Tension headaches are one of the most common types of headaches and experts say many of us will suffer from them at some point in our lives. It’s no surprise given what causes them.
Triggers for tension headaches, according to Headache Australia, include:
- Poor posture
- Bright lights
- Prolonged reading (like staring at a computer for hours)
- Loud noise
- Medication overuse
- Caffeine withdrawal
Sound familiar? While they can be a symptom of something more serious, tension headaches can simply be triggered by long, busy days in the office, especially stressful ones.
“Stress is thought to trigger our body’s fight or flight response, which is characterised by shallow breathing, faster heart rate and raised blood pressure, and greater amounts of stress chemicals such as adrenaline,” according to Better Health.
Stress can cause or worsen a headache in a number of ways, including:
- Tightening the muscles, particularly of the upper back, shoulders, neck and head
- Lowering a person’s tolerance to pain
- Reducing the effects of medications such as pain killers
- Reducing the levels of endorphins, which are the body’s natural pain relieving chemicals.
Tension headache symptoms
Pain caused by tension headaches may vary in intensity. They can also vary in frequency. Some people get tension headaches once in awhile, others experience “recurrent and episodic pain that can last for minutes, hours, days, months or even years”.
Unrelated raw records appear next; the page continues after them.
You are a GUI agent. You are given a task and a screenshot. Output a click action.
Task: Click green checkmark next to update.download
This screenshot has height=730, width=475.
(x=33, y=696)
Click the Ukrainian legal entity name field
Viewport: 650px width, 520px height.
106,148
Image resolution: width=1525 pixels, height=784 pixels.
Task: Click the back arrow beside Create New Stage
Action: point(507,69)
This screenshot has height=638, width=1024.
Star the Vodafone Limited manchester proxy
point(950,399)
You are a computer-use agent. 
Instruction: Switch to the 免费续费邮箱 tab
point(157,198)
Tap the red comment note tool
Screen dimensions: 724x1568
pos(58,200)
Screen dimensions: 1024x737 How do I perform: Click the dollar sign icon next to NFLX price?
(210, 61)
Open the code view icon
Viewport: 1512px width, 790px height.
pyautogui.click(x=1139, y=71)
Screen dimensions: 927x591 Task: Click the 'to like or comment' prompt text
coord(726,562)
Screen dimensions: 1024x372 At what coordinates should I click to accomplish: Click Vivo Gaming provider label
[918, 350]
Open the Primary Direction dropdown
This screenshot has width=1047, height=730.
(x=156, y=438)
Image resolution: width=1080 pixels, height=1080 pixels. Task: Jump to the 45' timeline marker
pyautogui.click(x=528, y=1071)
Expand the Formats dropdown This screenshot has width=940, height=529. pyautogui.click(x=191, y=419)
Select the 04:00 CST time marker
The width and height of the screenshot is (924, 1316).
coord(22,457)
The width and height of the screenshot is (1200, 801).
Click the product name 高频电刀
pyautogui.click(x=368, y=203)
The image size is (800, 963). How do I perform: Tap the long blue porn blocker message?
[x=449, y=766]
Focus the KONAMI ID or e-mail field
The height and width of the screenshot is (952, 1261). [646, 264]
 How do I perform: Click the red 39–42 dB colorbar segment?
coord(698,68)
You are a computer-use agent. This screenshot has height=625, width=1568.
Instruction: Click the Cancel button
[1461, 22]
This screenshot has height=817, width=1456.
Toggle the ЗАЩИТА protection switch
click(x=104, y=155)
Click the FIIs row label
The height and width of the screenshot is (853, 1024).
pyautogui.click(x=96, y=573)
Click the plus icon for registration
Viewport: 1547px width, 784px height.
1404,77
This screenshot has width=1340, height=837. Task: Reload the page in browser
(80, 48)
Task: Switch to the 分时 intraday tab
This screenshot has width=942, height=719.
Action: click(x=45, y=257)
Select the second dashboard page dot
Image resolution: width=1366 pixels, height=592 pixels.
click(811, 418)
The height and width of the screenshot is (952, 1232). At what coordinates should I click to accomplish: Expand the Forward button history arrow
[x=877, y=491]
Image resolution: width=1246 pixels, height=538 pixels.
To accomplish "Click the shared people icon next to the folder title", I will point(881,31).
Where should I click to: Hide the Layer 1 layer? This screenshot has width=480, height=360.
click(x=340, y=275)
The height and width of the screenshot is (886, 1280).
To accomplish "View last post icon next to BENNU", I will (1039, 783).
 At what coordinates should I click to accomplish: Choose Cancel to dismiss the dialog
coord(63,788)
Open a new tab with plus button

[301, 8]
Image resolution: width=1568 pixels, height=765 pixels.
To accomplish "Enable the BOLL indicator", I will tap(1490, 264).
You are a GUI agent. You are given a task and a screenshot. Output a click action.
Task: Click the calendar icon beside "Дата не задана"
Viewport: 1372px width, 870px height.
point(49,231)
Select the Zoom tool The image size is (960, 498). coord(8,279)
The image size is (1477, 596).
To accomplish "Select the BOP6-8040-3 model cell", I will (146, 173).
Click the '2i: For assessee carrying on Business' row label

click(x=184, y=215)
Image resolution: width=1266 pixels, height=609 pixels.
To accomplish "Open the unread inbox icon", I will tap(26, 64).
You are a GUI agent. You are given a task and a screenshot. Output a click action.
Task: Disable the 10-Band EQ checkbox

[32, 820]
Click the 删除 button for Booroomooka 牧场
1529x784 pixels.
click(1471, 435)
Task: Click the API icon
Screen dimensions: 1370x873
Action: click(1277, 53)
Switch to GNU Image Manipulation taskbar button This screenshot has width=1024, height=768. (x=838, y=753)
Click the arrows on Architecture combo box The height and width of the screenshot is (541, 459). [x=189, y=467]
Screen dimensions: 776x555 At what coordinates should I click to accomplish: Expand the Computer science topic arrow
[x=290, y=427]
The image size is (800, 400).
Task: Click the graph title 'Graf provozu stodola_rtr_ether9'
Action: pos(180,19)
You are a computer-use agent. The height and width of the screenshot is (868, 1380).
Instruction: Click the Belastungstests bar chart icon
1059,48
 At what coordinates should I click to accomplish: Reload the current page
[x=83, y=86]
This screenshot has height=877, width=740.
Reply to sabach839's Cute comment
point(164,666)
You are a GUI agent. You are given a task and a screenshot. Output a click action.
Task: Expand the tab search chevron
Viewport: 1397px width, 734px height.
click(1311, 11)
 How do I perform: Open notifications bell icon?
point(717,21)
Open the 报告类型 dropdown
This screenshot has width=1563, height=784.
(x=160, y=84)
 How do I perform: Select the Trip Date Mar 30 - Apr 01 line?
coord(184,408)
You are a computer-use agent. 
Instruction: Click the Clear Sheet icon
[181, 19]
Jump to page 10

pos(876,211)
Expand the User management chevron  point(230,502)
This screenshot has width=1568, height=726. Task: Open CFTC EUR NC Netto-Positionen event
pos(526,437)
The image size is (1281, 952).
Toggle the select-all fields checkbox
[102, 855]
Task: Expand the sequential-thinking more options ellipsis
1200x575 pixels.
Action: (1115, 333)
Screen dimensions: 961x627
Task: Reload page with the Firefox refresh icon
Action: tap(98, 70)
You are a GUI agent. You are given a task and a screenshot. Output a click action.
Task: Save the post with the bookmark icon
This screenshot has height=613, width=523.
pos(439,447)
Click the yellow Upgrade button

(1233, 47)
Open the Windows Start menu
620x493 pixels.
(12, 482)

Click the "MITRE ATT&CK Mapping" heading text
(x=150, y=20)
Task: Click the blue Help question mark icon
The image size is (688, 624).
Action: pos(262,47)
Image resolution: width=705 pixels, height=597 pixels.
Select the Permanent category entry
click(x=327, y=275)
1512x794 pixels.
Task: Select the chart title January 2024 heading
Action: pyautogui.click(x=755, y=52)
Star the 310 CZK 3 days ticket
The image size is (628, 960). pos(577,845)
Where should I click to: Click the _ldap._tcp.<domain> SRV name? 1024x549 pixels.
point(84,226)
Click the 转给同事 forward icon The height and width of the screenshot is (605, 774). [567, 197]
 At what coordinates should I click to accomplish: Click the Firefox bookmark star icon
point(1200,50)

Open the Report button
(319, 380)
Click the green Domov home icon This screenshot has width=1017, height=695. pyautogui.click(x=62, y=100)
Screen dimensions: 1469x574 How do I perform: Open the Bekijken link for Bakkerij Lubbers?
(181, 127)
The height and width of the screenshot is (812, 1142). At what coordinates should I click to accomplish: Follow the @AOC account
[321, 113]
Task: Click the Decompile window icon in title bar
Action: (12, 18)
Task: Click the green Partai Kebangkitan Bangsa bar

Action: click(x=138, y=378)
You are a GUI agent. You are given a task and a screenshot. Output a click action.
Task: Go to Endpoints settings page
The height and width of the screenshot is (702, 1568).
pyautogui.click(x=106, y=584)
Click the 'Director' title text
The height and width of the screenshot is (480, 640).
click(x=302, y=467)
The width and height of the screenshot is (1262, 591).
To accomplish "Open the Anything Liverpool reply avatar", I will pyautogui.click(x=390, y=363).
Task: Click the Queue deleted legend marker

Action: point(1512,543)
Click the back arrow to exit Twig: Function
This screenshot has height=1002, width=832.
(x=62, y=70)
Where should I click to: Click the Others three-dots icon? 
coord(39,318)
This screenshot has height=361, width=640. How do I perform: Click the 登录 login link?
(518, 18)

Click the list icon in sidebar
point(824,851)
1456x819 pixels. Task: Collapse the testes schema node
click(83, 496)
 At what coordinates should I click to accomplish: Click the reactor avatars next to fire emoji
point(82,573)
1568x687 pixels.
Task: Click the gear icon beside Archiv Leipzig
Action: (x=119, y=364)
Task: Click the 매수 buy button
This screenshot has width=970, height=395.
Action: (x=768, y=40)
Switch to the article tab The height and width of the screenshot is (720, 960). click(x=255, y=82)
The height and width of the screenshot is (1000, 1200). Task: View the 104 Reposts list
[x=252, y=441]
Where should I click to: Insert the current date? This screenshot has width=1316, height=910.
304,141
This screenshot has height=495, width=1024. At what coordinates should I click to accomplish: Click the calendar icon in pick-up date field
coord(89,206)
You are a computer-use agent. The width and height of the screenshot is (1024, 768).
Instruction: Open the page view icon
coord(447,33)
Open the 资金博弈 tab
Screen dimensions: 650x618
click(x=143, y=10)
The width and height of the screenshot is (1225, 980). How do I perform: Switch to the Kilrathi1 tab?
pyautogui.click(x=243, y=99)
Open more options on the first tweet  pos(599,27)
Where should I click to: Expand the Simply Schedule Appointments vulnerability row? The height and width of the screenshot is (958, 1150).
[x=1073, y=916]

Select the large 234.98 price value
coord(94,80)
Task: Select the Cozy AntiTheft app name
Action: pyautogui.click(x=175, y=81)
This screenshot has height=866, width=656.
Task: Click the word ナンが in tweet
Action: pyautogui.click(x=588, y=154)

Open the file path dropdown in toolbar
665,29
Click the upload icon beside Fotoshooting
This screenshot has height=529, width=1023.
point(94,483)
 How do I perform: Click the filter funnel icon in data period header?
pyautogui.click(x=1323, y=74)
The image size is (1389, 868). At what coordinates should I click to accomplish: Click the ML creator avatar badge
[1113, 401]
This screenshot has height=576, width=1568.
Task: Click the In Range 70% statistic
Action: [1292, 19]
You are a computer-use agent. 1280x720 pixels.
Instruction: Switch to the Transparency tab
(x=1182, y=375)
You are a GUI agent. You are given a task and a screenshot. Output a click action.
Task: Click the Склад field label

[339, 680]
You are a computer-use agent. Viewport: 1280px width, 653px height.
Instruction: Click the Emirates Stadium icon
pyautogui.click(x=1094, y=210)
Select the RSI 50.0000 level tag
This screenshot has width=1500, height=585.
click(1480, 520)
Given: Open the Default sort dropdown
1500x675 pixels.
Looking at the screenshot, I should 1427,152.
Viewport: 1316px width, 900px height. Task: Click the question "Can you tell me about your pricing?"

“Tension headaches are mainly caused by tightness in the muscles of the scalp and back of the neck,” beauty editor Natalie Lukaitis wrote in a piece for Marie Claire.
“You’re likely to feel a dull pressure or tightness around your head, especially your forehead.”
Other tension headache symptoms published by Headache Australia include:
- Jabs of sudden pain in the head
- Aches in the back or over the left side of the chest
- Sensitivity to light and noise
- Nausea and indigestion
- Trouble concentrating
- Difficulty sleeping.
If tension headaches are affecting your life, it’s a good idea to start by talking to your GP about the options available. The Mayo Clinic also has some handy remedies to try, including:
- Managing your stress level. One way to help reduce stress is by planning ahead and organising your day. Another way is to allow more time to rest
- Applying heat or ice (whichever you prefer) to sore muscles. This may ease a tension headaches. For heat, use a hot water bottle, a warm compress or a hot towel. A hot bath or shower also may help. For cold, wrap ice, an ice pack or frozen vegetables in a cloth and place it on the painful area
- Perfecting your posture. Good posture can help keep your muscles from tensing. When standing, hold your shoulders back and your head level. When sitting, make sure your thighs are parallel to the ground and your head isn’t slumped forward.